Children in the U.K. Are Whitening Their Skin With Make-up to Avoid Racial Abuse: 'I Just Want to Enjoy Going to School'

child hate crime
Pupils are pictured in a classroom at the Bessieres primary school in Paris. Children are whitening their skin with make-up to avoid being bullied at school, according to charity. PATRICK KOVARIK/AFP/Getty Images

Children as young as 10 are using make-up to lighten their skin in order to avoid being racially abused at school, a charity has revealed.

The British-based National Society for the Prevention of Cruelty to Children (NSPCC) said schoolchildren in the country have taken to whitening their faces in an attempt to fit in after repeatedly being the target of hate crimes, including being told to "go back to our own country."

The charity said children made the revelations while using its telephone counseling service, Childline.

"I've been bullied ever since I started school," one 10-year-old girl said, the charity reports. "The bullies call me nasty names; it makes me feel so ashamed."

"My friends won't hang out with me anymore because people started asking why they were friends with someone who had dirty skin," the girl added. "I was born in the U.K. but bullies tell me to go back to my own country.
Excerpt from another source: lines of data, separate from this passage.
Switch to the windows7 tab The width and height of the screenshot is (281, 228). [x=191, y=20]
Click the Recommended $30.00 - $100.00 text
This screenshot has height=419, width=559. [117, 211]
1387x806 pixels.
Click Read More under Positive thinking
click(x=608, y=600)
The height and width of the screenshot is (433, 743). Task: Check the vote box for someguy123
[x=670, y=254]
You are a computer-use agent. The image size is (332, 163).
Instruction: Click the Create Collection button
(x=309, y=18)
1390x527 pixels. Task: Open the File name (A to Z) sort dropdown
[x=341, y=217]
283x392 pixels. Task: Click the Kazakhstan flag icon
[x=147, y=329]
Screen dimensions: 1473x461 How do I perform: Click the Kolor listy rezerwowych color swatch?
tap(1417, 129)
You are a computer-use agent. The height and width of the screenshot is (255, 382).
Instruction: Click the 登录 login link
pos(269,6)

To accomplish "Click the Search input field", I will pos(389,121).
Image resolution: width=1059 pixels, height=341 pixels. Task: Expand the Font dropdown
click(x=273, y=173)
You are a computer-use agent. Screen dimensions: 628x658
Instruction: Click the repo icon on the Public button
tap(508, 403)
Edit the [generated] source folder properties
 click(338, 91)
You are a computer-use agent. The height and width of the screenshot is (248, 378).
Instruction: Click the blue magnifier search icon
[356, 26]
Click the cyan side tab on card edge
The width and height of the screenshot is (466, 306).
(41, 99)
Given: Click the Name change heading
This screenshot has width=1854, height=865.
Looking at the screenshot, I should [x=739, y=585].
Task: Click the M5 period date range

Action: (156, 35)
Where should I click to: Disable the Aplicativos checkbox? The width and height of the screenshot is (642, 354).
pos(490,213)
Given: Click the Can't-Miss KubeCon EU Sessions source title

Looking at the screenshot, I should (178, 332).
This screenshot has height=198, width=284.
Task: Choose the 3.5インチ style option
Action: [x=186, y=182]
I don't understand because I'm from the UK.

"I've tried to make my face whiter before using make-up so that I can fit in. I just want to enjoy going to school."

The NSPCC said an 11-year-old Chinese girl has also attempted to use make-up to appear less Asian because of the bullying she has received.

"The other kids say that my skin is yellow, call me names, and it gets me really down," she said. "I hate the way I look so much, I think if I looked different everyone would stop being mean to me and I'd fit in. I've tried to change the way that I look by using eyeliner so that I fit in more. I don't want to tell my parents because I think it would upset them."

One Muslim 16-year-old girl said the racist abuse she receives because of how she looks and dresses has left her concerned soon she may soon be physically attacked.

"Over the eight years that I've volunteered as a counselor it is just as heart-breaking every single time a child tells you they wish they looked different," Childline counselor Atiyah Wazir said in a statement.

"These children have been made to feel shame and guilt and sometimes daren't tell their mums or dads about it because they don't want to worry or hurt their feelings. I want every child to know that this bullying is not ok [and] they have nothing to be ashamed of."

According to figures obtained by the NSPCC via Freedom of Information requests, there were a total of 10,571 hate crime offenses reported against children in the U.K. in 2017/18, a rise of more than 20 percent compared to the 8,683 offenses during 2015/16.

The charity revealed that toddlers and even babies less than one years old were among the hate crime victims.

The true figures are certain to be even higher. Only 38 of the 43 police forces that the NSPCC submitted a Freedom of Information request to responded in time.